(DATA TO EXAMINE begins)

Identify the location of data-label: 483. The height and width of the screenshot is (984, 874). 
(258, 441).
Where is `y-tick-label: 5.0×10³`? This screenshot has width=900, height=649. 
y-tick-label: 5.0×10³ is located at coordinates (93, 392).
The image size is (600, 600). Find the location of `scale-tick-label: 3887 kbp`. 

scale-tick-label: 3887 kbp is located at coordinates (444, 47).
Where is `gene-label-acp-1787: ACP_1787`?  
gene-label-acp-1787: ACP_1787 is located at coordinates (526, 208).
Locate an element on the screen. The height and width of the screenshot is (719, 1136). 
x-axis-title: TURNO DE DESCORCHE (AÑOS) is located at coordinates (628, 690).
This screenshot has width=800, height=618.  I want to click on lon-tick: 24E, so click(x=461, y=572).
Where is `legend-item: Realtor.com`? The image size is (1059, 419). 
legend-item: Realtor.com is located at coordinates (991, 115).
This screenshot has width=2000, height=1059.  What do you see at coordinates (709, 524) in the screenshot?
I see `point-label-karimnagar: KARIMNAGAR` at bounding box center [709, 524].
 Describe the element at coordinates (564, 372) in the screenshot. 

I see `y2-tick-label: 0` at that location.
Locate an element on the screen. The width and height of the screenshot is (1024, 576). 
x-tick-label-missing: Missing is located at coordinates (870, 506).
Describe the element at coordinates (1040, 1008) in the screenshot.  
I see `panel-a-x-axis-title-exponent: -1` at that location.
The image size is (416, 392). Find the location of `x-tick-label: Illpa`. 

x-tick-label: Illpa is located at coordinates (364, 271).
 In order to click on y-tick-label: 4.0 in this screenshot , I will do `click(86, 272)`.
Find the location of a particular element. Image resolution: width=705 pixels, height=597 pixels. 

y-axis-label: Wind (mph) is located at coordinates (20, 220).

(DATA TO EXAMINE ends)

▶ **EXERCISE DETAILS**:
Please turn the listing above into a Markdown table with the columns Row and Line, numbering each line in order and leaving out blank lines.

▶ **ANSWER TO THIS EXERCISE**:
| Row | Line |
|---|---|
| 1 | Identify the location of data-label: 483. The height and width of the screenshot is (984, 874).  |
| 2 | (258, 441). |
| 3 | Where is `y-tick-label: 5.0×10³`? This screenshot has width=900, height=649.  |
| 4 | y-tick-label: 5.0×10³ is located at coordinates (93, 392). |
| 5 | The image size is (600, 600). Find the location of `scale-tick-label: 3887 kbp`.  |
| 6 | scale-tick-label: 3887 kbp is located at coordinates (444, 47). |
| 7 | Where is `gene-label-acp-1787: ACP_1787`?   |
| 8 | gene-label-acp-1787: ACP_1787 is located at coordinates (526, 208). |
| 9 | Locate an element on the screen. The height and width of the screenshot is (719, 1136).  |
| 10 | x-axis-title: TURNO DE DESCORCHE (AÑOS) is located at coordinates (628, 690). |
| 11 | This screenshot has width=800, height=618.  I want to click on lon-tick: 24E, so click(x=461, y=572). |
| 12 | Where is `legend-item: Realtor.com`? The image size is (1059, 419).  |
| 13 | legend-item: Realtor.com is located at coordinates (991, 115). |
| 14 | This screenshot has width=2000, height=1059.  What do you see at coordinates (709, 524) in the screenshot? |
| 15 | I see `point-label-karimnagar: KARIMNAGAR` at bounding box center [709, 524]. |
| 16 |  Describe the element at coordinates (564, 372) in the screenshot.  |
| 17 | I see `y2-tick-label: 0` at that location. |
| 18 | Locate an element on the screen. The width and height of the screenshot is (1024, 576).  |
| 19 | x-tick-label-missing: Missing is located at coordinates (870, 506). |
| 20 | Describe the element at coordinates (1040, 1008) in the screenshot.   |
| 21 | I see `panel-a-x-axis-title-exponent: -1` at that location. |
| 22 | The image size is (416, 392). Find the location of `x-tick-label: Illpa`.  |
| 23 | x-tick-label: Illpa is located at coordinates (364, 271). |
| 24 |  In order to click on y-tick-label: 4.0 in this screenshot , I will do `click(86, 272)`. |
| 25 | Find the location of a particular element. Image resolution: width=705 pixels, height=597 pixels.  |
| 26 | y-axis-label: Wind (mph) is located at coordinates (20, 220). |